## [WORK INSTRUCTIONS]
Every line between the top of the data below and the line with "Given: Click the 266 Total packages badge", both ends included, must be retyped exactly.

----- MATERIAL FOR THE TASK -----

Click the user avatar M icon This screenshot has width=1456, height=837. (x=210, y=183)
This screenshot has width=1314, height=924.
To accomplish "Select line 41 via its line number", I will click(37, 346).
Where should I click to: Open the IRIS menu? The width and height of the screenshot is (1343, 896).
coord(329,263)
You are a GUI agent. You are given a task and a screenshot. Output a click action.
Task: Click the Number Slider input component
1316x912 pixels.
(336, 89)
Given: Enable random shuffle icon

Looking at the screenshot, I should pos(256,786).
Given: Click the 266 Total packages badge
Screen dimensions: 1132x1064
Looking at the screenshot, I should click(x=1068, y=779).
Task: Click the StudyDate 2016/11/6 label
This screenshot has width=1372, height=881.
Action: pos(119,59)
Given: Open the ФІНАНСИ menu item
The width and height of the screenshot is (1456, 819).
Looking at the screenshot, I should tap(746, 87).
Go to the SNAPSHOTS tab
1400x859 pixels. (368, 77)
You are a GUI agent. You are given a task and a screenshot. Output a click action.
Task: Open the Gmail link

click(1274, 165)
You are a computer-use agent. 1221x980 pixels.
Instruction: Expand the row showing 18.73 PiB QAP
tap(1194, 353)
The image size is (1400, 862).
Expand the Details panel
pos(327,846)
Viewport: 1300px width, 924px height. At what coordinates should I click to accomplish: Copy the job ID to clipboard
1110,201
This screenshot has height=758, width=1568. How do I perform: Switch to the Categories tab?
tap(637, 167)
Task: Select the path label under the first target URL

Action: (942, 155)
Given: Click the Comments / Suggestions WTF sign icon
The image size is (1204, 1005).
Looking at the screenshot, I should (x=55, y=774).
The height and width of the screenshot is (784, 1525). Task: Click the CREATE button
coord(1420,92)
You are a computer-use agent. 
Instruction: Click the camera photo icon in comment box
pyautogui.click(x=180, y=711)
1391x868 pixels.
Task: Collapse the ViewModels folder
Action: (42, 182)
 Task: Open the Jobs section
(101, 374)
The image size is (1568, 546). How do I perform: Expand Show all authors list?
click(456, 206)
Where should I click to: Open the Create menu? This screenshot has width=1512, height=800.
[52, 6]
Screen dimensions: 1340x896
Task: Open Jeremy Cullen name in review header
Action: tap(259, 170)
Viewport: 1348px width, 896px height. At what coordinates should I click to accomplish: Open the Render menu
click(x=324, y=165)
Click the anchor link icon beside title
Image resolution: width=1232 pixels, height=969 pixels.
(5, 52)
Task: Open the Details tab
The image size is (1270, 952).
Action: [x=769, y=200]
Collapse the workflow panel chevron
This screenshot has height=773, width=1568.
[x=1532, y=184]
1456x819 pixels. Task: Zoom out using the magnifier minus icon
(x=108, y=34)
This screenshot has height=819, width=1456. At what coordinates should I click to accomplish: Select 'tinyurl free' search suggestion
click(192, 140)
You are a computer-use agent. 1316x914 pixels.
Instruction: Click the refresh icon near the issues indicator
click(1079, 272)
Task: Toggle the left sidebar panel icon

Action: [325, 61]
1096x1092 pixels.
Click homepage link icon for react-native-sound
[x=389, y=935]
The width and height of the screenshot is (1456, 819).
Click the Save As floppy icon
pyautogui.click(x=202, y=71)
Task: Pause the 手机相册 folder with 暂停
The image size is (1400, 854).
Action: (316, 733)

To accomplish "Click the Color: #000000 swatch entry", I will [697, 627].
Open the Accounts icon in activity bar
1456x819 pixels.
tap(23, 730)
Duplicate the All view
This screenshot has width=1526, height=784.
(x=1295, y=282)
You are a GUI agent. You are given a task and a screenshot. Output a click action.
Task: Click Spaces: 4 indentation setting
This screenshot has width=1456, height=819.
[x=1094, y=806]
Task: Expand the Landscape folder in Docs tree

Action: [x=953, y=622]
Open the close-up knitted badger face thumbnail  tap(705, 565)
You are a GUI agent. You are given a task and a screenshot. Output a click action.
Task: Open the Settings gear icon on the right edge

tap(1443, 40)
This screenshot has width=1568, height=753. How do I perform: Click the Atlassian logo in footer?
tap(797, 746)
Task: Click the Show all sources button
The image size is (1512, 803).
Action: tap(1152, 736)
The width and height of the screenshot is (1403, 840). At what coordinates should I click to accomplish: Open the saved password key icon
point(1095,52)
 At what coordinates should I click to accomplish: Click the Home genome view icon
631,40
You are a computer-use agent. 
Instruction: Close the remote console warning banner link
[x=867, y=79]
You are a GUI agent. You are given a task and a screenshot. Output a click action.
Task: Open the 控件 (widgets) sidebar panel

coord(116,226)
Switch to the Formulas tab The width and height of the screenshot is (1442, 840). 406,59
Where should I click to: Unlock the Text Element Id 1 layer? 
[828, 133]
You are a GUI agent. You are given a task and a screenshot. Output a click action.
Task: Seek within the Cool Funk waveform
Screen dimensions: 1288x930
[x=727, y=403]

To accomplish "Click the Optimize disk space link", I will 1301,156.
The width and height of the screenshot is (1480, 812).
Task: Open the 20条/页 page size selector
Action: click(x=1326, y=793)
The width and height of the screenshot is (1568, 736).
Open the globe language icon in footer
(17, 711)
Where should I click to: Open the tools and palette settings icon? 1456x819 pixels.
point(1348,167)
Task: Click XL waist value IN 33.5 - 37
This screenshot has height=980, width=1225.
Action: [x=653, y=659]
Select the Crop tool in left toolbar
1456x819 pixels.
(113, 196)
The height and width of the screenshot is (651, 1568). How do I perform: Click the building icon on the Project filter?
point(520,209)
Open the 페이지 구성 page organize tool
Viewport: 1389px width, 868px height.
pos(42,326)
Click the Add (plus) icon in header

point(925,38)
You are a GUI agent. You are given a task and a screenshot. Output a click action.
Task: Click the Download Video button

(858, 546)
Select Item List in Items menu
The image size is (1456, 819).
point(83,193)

-----

## [EXERCISE OUTPUT]
Click the user avatar M icon This screenshot has width=1456, height=837. (x=210, y=183)
This screenshot has width=1314, height=924.
To accomplish "Select line 41 via its line number", I will click(37, 346).
Where should I click to: Open the IRIS menu? The width and height of the screenshot is (1343, 896).
coord(329,263)
You are a GUI agent. You are given a task and a screenshot. Output a click action.
Task: Click the Number Slider input component
1316x912 pixels.
(336, 89)
Given: Enable random shuffle icon

Looking at the screenshot, I should pos(256,786).
Given: Click the 266 Total packages badge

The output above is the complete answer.